Kalinda is too far removed from the negotiations. She needs to talk with whoever has been handling the merger discussions from her company’s side and find out what are the issues that have led to this decision. If these are a concern to the prospective merger partner they should be a concern to the board.

She then needs to decide how she is going to move forwards when her two most senior executives are on the other party’s board and thus bound to act in the other party’s interests.  Kalinda is in no position to instruct her CEO and/or CFO on whether they should resign; that is a personal decision for them to make. Whilst they are on the other board they cannot act for Kalinda’s board on the merger.

It is the members, rather than the directors, who can vote directors off a board and, until there is a properly constituted members’ meeting they remain on the board unless they resign; they are not off the board simply because the other directors said so!

There should be a draft heads of agreement setting out how the parties will treat each other. Kalinda should reread it and see what it says about the costs of the deal, non-compete on tendering, deferral of projects, and other issues, that have now harmed her company.  She needs to consult her company’s legal adviser and find out if they can recover costs or claim damages.

Most important, she needs to schedule a board meeting and build consensus on a way forward. That is a board decision and not hers, as chair, to make. With any merger, acquisition, or divestment, a good board should always have a contingency plan. It is now time to implement it.

Julie Garland McLellan is a non-executive director and board consultant based in Sydney, Australia.

 

Brendan’s Answer

Kalinda needs to take a hard look at how they approached this potential and so called “friendly” merger.

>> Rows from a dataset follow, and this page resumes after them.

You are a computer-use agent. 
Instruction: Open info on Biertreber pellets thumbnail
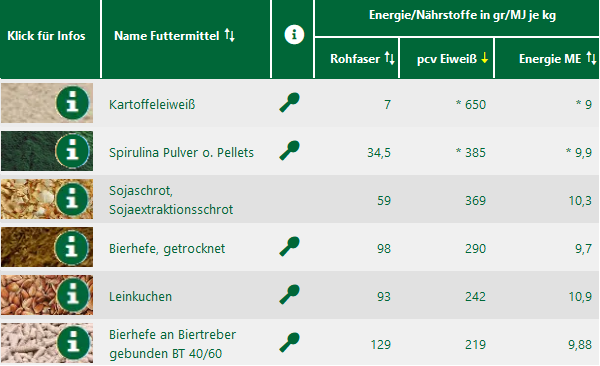point(72,343)
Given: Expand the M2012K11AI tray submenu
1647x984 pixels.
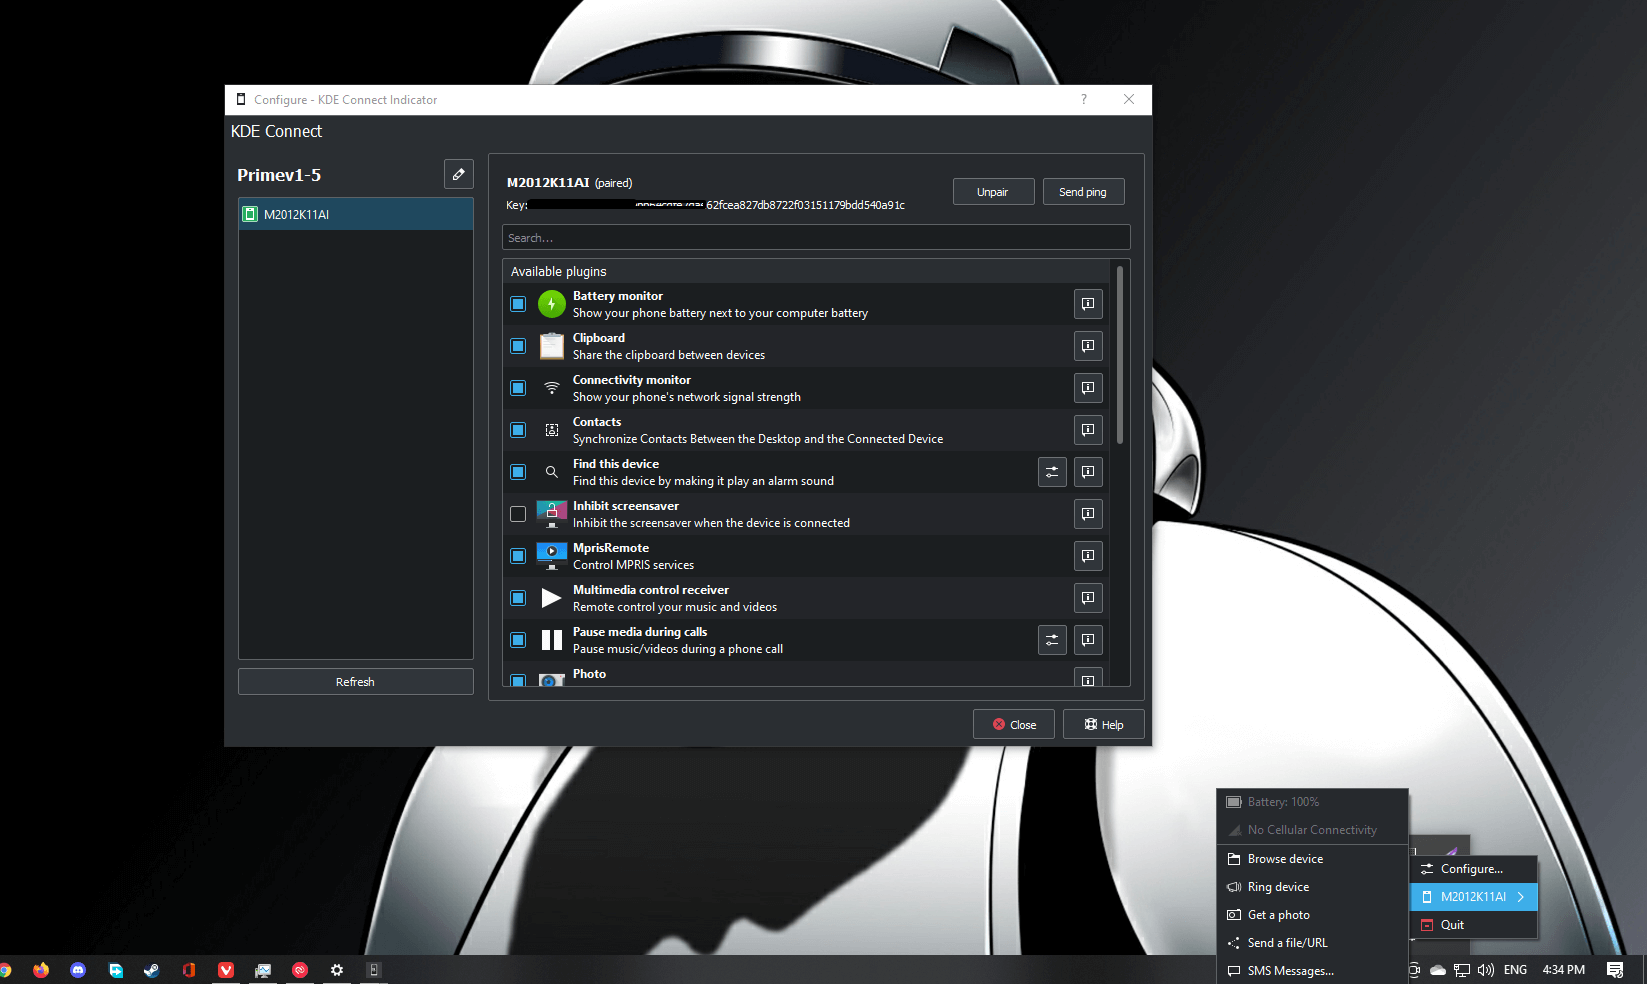Looking at the screenshot, I should click(1473, 897).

Conscious Governance uses a six-step model for assessing partnerships, alliances, mergers and acquisitions: you must have the right strategy, information, timing, price, conditions, and integration.

From the information available, Kalinda, her Board and her executives failed significantly in their duty to their own organisation, especially on the first three items.

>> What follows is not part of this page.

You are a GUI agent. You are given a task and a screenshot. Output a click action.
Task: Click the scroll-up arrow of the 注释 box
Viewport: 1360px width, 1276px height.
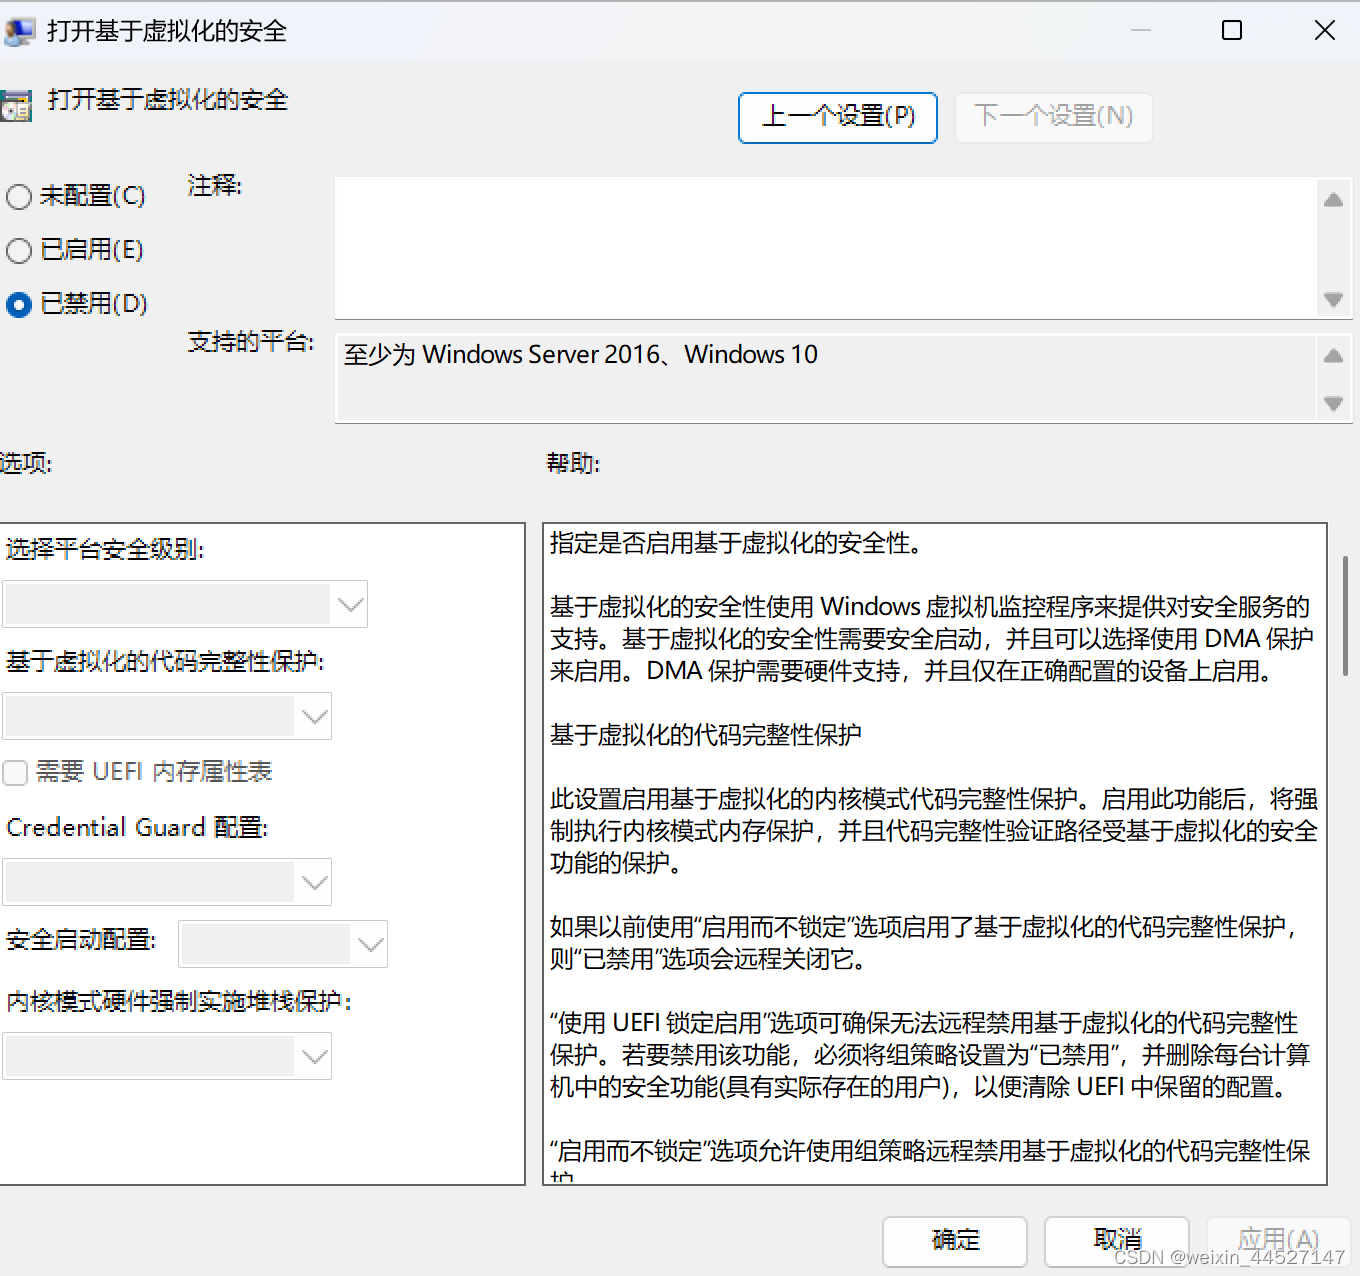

Firstly, I hear no clear strategic imperative for the merger to be entertained.  It is also puzzling why Kalinda’s CEO and CFO were elected to the other Board.  It is puzzling why Kalinda’s and the organisation’s policies allowed them to join the other board as Directors.  It is also puzzling, if not troubling, that the other Board facilitated their engagement as Directors, especially while merger discussions were underway.

Conscious Governance also encourages Boards to consider 20 tough questions (copies available on request) before embarking on merger discussions, and hopefully before someone wants to merge with you.  One question proposes a $30,000 break fee if the other party pulls out of the merger discussions.  This will test how serious they are.  It would also would have helped Kalinda’s organisation cover some costs but would not recompense lost business opportunities or contracts.

Brendan Walsh is a Senior Associate at Conscious Governance. He is based in Parkville, Victoria, Australia.